## Selected extract
--- Begin ---

BigDetection: A Large-scale Benchmark for Improved Object Detector Pre-training

Last update: Dec 29, 2022

Overview

BigDetection: A Large-scale Benchmark for Improved Object Detector Pre-training

By Likun Cai, Zhi Zhang, Yi Zhu, Li Zhang, Mu Li, Xiangyang Xue.

This repo is the official implementation of BigDetection. It is based on mmdetection and CBNetV2.

Introduction

We construct a new large-scale benchmark termed BigDetection. Our goal is to simply leverage the training data from existing datasets (LVIS, OpenImages and Object365) with carefully designed principles, and curate a larger dataset for improved detector pre-training. BigDetection dataset has 600 object categories and contains 3.4M training images with 36M object bounding boxes. We show some important statistics of BigDetection in the following figure.

--- End ---

## Given data
--- Begin ---

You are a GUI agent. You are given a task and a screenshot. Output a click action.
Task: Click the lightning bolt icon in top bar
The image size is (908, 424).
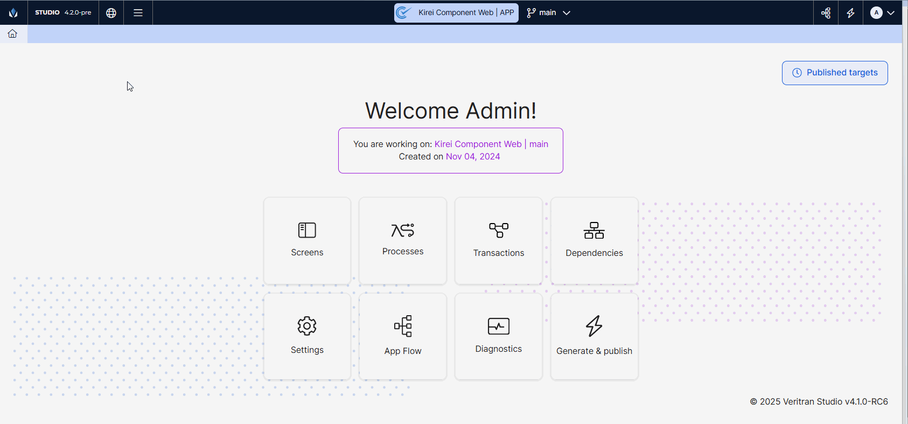coord(850,12)
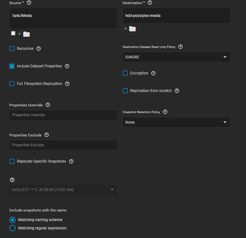
Task: Open Snapshot Retention Policy dropdown
Action: [176, 122]
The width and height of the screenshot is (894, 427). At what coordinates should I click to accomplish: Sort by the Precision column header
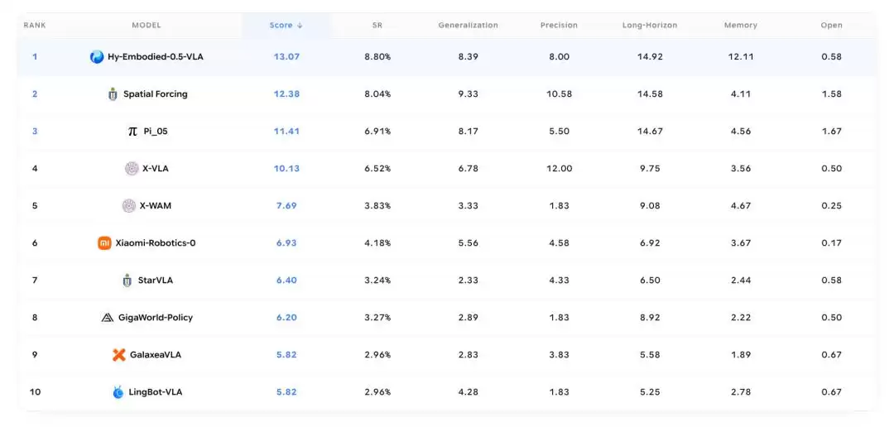click(559, 25)
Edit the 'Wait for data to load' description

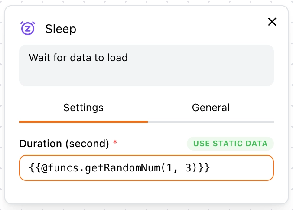78,57
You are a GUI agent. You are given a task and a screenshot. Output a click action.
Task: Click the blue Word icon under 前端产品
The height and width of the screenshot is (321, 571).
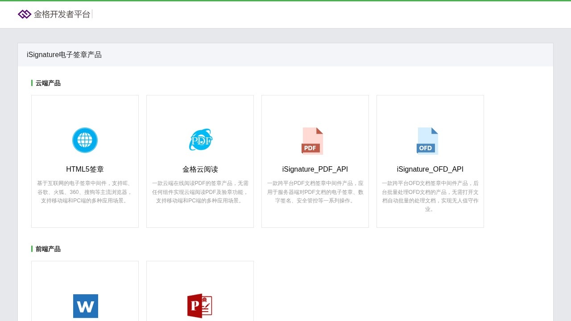[85, 306]
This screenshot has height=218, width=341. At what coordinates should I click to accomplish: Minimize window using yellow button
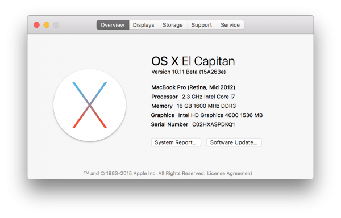(47, 25)
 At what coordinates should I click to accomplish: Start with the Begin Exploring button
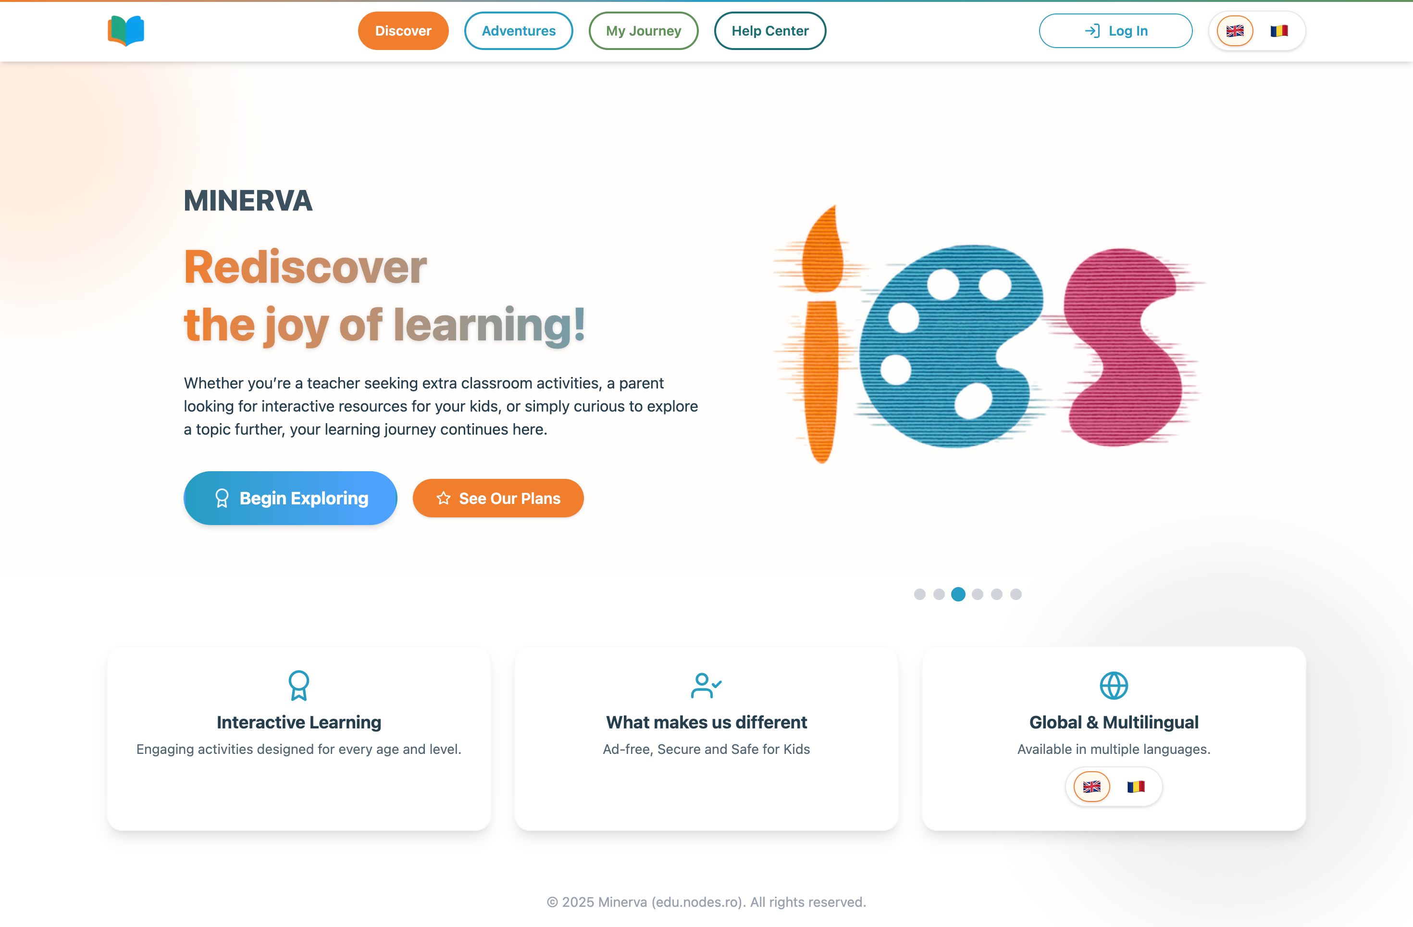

--- End ---

## Given problem
Name every author credited on the BigDetection overview.

## Exercise solution
Likun Cai, Zhi Zhang, Yi Zhu, Li Zhang, Mu Li, Xiangyang Xue